Extract the listing in its entirety, keeping each line identical to the original.

------------

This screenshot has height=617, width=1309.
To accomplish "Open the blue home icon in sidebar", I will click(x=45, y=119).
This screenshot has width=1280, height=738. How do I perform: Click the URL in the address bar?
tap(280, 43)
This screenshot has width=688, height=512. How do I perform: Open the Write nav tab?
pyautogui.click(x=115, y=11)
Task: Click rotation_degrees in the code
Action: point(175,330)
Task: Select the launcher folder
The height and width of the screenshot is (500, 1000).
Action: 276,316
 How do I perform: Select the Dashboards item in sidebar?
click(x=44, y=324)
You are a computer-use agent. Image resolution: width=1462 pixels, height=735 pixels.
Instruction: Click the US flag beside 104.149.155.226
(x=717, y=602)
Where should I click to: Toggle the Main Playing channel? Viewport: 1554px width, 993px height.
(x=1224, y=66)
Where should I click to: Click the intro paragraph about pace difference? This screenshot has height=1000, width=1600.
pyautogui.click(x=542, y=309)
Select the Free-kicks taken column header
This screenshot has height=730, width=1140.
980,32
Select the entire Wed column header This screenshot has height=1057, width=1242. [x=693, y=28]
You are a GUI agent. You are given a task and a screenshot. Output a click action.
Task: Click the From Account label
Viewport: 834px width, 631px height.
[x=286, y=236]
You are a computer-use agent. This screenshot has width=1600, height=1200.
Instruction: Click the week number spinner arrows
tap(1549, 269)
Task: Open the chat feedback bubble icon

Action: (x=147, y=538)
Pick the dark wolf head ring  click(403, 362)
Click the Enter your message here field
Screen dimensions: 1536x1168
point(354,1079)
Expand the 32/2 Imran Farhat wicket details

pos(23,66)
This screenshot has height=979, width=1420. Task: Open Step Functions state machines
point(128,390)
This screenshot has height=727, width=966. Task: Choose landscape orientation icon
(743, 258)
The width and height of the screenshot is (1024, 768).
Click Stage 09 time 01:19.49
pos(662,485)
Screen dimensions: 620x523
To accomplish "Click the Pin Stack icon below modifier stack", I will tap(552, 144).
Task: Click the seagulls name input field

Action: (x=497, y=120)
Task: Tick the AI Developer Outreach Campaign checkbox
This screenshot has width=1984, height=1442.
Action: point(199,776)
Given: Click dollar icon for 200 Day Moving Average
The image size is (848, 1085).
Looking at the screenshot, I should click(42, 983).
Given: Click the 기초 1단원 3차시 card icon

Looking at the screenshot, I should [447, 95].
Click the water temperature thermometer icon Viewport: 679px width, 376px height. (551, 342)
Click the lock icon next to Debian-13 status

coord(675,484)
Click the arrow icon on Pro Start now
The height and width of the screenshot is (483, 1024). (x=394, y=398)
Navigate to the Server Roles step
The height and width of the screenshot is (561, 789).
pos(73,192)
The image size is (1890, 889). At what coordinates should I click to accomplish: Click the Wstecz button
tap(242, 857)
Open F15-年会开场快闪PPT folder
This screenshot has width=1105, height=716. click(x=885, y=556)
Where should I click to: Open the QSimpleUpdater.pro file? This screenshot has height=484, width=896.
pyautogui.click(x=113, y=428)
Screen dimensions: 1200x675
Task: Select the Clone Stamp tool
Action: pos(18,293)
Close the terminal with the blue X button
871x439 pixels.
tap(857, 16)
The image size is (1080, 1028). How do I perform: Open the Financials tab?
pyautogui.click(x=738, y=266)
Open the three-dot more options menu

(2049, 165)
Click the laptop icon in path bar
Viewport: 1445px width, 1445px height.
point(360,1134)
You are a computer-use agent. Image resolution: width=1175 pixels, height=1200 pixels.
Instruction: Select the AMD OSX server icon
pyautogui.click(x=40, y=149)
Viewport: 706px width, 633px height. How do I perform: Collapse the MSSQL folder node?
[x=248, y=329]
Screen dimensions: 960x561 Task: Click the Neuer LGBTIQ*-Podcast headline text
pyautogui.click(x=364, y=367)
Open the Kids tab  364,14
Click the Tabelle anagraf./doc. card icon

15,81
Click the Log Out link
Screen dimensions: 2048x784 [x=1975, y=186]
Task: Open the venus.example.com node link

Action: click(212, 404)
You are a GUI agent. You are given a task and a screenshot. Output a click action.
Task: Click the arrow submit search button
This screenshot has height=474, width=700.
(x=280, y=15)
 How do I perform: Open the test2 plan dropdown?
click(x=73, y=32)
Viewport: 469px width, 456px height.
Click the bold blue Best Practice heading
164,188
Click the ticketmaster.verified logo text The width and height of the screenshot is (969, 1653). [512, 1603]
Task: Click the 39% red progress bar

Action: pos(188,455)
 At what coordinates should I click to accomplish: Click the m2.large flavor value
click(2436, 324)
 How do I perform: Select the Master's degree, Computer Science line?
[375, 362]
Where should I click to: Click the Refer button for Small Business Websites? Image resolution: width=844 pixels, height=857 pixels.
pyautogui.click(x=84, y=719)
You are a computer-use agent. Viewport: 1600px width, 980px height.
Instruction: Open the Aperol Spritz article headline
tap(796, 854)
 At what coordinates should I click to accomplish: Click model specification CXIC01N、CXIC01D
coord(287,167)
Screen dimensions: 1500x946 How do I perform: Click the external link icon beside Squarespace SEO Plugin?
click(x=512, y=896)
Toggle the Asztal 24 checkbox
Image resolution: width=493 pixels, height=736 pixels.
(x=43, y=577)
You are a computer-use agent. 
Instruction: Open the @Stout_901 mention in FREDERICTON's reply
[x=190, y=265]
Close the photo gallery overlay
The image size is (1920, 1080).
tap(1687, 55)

------------

= Completed task =
This screenshot has height=617, width=1309.
To accomplish "Open the blue home icon in sidebar", I will click(x=45, y=119).
This screenshot has width=1280, height=738. How do I perform: Click the URL in the address bar?
tap(280, 43)
This screenshot has width=688, height=512. How do I perform: Open the Write nav tab?
pyautogui.click(x=115, y=11)
Task: Click rotation_degrees in the code
Action: point(175,330)
Task: Select the launcher folder
The height and width of the screenshot is (500, 1000).
Action: 276,316
 How do I perform: Select the Dashboards item in sidebar?
click(x=44, y=324)
You are a computer-use agent. Image resolution: width=1462 pixels, height=735 pixels.
Instruction: Click the US flag beside 104.149.155.226
(x=717, y=602)
Where should I click to: Toggle the Main Playing channel? Viewport: 1554px width, 993px height.
(x=1224, y=66)
Where should I click to: Click the intro paragraph about pace difference? This screenshot has height=1000, width=1600.
pyautogui.click(x=542, y=309)
Select the Free-kicks taken column header
This screenshot has height=730, width=1140.
980,32
Select the entire Wed column header This screenshot has height=1057, width=1242. [x=693, y=28]
You are a GUI agent. You are given a task and a screenshot. Output a click action.
Task: Click the From Account label
Viewport: 834px width, 631px height.
[x=286, y=236]
You are a computer-use agent. This screenshot has width=1600, height=1200.
Instruction: Click the week number spinner arrows
tap(1549, 269)
Task: Open the chat feedback bubble icon

Action: (x=147, y=538)
Pick the dark wolf head ring  click(403, 362)
Click the Enter your message here field
Screen dimensions: 1536x1168
point(354,1079)
Expand the 32/2 Imran Farhat wicket details

pos(23,66)
This screenshot has height=979, width=1420. Task: Open Step Functions state machines
point(128,390)
This screenshot has height=727, width=966. Task: Choose landscape orientation icon
(743, 258)
The width and height of the screenshot is (1024, 768).
Click Stage 09 time 01:19.49
pos(662,485)
Screen dimensions: 620x523
To accomplish "Click the Pin Stack icon below modifier stack", I will tap(552, 144).
Task: Click the seagulls name input field

Action: (x=497, y=120)
Task: Tick the AI Developer Outreach Campaign checkbox
This screenshot has width=1984, height=1442.
Action: point(199,776)
Given: Click dollar icon for 200 Day Moving Average
The image size is (848, 1085).
Looking at the screenshot, I should click(42, 983).
Given: Click the 기초 1단원 3차시 card icon

Looking at the screenshot, I should [447, 95].
Click the water temperature thermometer icon Viewport: 679px width, 376px height. (551, 342)
Click the lock icon next to Debian-13 status

coord(675,484)
Click the arrow icon on Pro Start now
The height and width of the screenshot is (483, 1024). (x=394, y=398)
Navigate to the Server Roles step
The height and width of the screenshot is (561, 789).
pos(73,192)
The image size is (1890, 889). At what coordinates should I click to accomplish: Click the Wstecz button
tap(242, 857)
Open F15-年会开场快闪PPT folder
This screenshot has width=1105, height=716. click(x=885, y=556)
Where should I click to: Open the QSimpleUpdater.pro file? This screenshot has height=484, width=896.
pyautogui.click(x=113, y=428)
Screen dimensions: 1200x675
Task: Select the Clone Stamp tool
Action: pos(18,293)
Close the terminal with the blue X button
871x439 pixels.
tap(857, 16)
The image size is (1080, 1028). How do I perform: Open the Financials tab?
pyautogui.click(x=738, y=266)
Open the three-dot more options menu

(2049, 165)
Click the laptop icon in path bar
Viewport: 1445px width, 1445px height.
point(360,1134)
You are a computer-use agent. Image resolution: width=1175 pixels, height=1200 pixels.
Instruction: Select the AMD OSX server icon
pyautogui.click(x=40, y=149)
Viewport: 706px width, 633px height. How do I perform: Collapse the MSSQL folder node?
[x=248, y=329]
Screen dimensions: 960x561 Task: Click the Neuer LGBTIQ*-Podcast headline text
pyautogui.click(x=364, y=367)
Open the Kids tab  364,14
Click the Tabelle anagraf./doc. card icon

15,81
Click the Log Out link
Screen dimensions: 2048x784 [x=1975, y=186]
Task: Open the venus.example.com node link

Action: click(212, 404)
You are a GUI agent. You are given a task and a screenshot. Output a click action.
Task: Click the arrow submit search button
This screenshot has height=474, width=700.
(x=280, y=15)
 How do I perform: Open the test2 plan dropdown?
click(x=73, y=32)
Viewport: 469px width, 456px height.
Click the bold blue Best Practice heading
164,188
Click the ticketmaster.verified logo text The width and height of the screenshot is (969, 1653). [512, 1603]
Task: Click the 39% red progress bar

Action: pos(188,455)
 At what coordinates should I click to accomplish: Click the m2.large flavor value
click(2436, 324)
 How do I perform: Select the Master's degree, Computer Science line?
[375, 362]
Where should I click to: Click the Refer button for Small Business Websites? Image resolution: width=844 pixels, height=857 pixels.
pyautogui.click(x=84, y=719)
You are a computer-use agent. Viewport: 1600px width, 980px height.
Instruction: Open the Aperol Spritz article headline
tap(796, 854)
 At what coordinates should I click to accomplish: Click model specification CXIC01N、CXIC01D
coord(287,167)
Screen dimensions: 1500x946 How do I perform: Click the external link icon beside Squarespace SEO Plugin?
click(x=512, y=896)
Toggle the Asztal 24 checkbox
Image resolution: width=493 pixels, height=736 pixels.
(x=43, y=577)
You are a computer-use agent. 
Instruction: Open the @Stout_901 mention in FREDERICTON's reply
[x=190, y=265]
Close the photo gallery overlay
The image size is (1920, 1080).
tap(1687, 55)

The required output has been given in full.